Two once-powerful House Republicans drained their campaign bank accounts on creature comforts after retiring, the watchdog group Campaign Legal Center argues in a pair of complaints to the Federal Election Commission.
One complaint says that after his eighth and final term representing Jacksonville ended in 2017, senior Appropriations Committee member Ander Crenshaw took $60,000 remaining in his political war chest and created a political action committee. But instead of donating to candidates, the PAC spent virtually all the money on telephone services, expensive meals, Apple products and even a $5,000 trip to Disney World.

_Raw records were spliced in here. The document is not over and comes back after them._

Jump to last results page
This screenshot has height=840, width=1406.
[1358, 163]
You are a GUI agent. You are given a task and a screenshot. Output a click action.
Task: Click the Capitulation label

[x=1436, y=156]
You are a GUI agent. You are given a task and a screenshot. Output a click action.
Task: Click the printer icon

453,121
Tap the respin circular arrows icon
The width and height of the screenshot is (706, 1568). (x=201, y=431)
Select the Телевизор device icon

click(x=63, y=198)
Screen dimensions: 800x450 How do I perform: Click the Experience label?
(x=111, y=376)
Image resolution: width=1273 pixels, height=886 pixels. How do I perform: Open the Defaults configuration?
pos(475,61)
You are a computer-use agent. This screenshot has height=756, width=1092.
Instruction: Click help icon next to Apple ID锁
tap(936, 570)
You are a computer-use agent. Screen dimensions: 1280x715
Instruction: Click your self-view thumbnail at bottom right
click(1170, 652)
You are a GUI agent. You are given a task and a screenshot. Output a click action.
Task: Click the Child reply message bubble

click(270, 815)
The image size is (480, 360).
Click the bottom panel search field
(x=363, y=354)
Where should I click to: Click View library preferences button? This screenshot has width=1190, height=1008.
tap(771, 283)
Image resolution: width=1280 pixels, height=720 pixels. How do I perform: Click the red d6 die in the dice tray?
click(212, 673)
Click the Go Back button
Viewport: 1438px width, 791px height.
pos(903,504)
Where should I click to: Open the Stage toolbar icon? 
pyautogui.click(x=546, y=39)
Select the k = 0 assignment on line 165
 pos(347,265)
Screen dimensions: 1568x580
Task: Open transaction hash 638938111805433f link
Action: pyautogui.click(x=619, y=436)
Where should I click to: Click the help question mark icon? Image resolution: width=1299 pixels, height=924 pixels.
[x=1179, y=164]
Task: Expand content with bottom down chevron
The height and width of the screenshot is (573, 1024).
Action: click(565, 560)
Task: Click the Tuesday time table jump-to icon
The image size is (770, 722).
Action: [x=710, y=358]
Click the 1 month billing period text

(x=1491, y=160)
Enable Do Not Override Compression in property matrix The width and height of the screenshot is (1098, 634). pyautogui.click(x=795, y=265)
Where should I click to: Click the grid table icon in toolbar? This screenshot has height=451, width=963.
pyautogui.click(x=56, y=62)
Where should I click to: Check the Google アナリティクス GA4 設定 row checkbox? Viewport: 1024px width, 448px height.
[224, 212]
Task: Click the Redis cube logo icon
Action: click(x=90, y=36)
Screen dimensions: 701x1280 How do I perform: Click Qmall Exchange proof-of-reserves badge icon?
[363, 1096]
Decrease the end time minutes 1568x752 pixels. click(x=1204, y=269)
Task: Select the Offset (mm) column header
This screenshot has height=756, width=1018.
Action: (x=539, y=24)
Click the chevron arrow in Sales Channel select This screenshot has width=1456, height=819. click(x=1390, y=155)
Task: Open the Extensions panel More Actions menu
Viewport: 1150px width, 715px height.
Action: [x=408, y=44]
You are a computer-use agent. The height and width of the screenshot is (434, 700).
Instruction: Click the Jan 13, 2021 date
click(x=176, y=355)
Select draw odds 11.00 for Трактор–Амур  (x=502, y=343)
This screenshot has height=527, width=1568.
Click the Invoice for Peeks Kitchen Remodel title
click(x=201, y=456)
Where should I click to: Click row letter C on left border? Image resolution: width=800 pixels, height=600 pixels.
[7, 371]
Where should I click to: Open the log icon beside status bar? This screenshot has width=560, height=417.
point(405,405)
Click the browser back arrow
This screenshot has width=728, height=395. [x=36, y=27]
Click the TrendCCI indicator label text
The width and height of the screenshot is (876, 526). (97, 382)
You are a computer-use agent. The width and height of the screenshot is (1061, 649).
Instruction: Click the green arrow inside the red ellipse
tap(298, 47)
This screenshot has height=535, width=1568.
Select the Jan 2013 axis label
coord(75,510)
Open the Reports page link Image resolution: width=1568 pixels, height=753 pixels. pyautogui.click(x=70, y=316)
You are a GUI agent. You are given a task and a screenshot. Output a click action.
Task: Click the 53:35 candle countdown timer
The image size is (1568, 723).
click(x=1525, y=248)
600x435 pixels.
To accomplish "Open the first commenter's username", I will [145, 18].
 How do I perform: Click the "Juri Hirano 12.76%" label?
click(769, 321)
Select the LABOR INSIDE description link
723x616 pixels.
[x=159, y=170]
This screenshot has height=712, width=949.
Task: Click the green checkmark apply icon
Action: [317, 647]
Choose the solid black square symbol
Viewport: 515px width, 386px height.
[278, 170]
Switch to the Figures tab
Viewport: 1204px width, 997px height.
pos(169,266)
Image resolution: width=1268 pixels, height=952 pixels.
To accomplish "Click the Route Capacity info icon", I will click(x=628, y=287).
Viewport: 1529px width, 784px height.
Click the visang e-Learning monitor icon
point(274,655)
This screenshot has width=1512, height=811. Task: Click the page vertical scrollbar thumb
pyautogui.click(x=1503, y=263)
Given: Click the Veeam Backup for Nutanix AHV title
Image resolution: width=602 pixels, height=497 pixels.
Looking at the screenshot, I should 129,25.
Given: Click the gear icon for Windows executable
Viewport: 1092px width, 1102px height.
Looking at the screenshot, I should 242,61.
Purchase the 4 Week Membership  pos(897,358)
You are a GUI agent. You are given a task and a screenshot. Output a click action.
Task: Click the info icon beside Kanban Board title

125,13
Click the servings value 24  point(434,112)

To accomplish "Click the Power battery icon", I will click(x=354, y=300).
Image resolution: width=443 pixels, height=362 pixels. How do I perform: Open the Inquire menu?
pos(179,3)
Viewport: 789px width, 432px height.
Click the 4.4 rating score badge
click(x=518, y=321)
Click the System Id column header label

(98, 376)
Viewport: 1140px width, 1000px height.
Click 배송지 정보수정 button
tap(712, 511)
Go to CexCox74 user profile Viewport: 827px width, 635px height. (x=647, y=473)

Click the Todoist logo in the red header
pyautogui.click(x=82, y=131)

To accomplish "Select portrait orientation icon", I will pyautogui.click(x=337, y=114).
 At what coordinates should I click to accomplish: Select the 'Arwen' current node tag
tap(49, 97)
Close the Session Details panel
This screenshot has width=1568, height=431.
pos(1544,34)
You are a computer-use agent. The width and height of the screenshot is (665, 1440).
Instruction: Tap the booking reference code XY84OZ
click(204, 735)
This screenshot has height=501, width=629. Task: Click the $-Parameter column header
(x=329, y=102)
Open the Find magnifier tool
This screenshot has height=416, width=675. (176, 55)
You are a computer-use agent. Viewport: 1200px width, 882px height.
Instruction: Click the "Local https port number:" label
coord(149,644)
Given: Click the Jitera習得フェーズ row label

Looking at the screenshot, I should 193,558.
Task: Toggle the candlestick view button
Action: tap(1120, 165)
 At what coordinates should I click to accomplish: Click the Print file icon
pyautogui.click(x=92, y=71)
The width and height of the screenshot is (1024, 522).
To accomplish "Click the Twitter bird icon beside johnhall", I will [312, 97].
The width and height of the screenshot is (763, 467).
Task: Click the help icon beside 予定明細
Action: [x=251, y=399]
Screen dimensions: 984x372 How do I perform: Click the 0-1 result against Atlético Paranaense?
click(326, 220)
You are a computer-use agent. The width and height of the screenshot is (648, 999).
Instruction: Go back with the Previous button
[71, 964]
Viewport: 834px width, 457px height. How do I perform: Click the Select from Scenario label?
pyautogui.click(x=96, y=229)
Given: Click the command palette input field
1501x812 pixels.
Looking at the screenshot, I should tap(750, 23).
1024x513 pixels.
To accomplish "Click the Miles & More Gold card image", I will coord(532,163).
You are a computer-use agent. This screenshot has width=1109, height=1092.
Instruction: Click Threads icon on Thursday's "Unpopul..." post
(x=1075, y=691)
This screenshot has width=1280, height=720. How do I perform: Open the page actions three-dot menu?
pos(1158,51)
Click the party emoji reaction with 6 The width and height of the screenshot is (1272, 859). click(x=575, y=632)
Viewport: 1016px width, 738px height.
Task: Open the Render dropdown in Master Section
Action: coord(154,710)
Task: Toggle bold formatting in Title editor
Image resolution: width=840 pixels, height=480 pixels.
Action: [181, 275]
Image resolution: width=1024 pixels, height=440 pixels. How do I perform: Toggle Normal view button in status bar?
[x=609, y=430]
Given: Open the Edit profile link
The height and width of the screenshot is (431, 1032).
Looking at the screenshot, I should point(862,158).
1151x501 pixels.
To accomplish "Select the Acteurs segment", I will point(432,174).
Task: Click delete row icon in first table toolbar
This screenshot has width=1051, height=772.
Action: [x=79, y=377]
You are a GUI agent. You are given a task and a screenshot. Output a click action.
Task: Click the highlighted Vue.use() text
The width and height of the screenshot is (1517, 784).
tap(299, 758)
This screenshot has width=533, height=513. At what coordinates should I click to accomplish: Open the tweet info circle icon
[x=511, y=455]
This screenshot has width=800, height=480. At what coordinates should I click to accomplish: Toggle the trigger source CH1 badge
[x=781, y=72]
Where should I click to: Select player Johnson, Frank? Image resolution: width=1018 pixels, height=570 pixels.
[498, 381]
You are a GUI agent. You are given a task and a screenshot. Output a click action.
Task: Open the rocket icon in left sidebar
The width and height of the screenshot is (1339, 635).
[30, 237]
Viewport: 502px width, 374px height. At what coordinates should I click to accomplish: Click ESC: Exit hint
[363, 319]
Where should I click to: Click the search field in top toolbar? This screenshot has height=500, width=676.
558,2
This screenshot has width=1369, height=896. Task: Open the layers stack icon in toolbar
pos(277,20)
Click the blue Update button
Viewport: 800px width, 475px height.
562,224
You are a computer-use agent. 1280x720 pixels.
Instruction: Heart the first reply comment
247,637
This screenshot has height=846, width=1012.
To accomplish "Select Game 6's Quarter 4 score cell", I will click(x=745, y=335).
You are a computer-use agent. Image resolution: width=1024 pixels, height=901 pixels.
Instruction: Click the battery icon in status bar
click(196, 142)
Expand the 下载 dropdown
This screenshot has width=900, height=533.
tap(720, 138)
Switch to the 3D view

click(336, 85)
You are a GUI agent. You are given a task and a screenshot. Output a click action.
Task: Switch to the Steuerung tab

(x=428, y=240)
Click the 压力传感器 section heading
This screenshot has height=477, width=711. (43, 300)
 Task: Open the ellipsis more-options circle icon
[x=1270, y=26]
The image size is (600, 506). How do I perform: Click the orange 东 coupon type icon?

The other alleges similar behavior by John Linder of suburban Atlanta, who ran the House GOP campaign organization during a nine-term career that ended in 2011. He eventually converted $431,000 in unspent contributions to a PAC. The center said the committee spent lavishly on meals and entertainment and paid Linder's children $72,000 for fundraising consulting, even though it didn't raise any funds and gave very little to other candidates.
"I don't know if these former officeholders thought they could get around the personal-use ban by laundering their personal committee funds to a multicandidate committee," Brendan Fischer, the center's director of federal reform, told The Tampa Bay Times, which has reported extensively on the behavior of so-called zombie campaigns. "Their theory is flawed."
Personal use of campaign funds is against federal law , but PACs have much more leeway – a loophole that would be closed if HR 1, the political overhaul package passed by the House last week, were to become law.
The paper's requests for comment were not returned by the former congressmen or their PAC treasurers. Crenshaw treasurer Benjamin Ottenhoff is a former chief financial officer of the Republican National Committee and a consultant for several other PACs.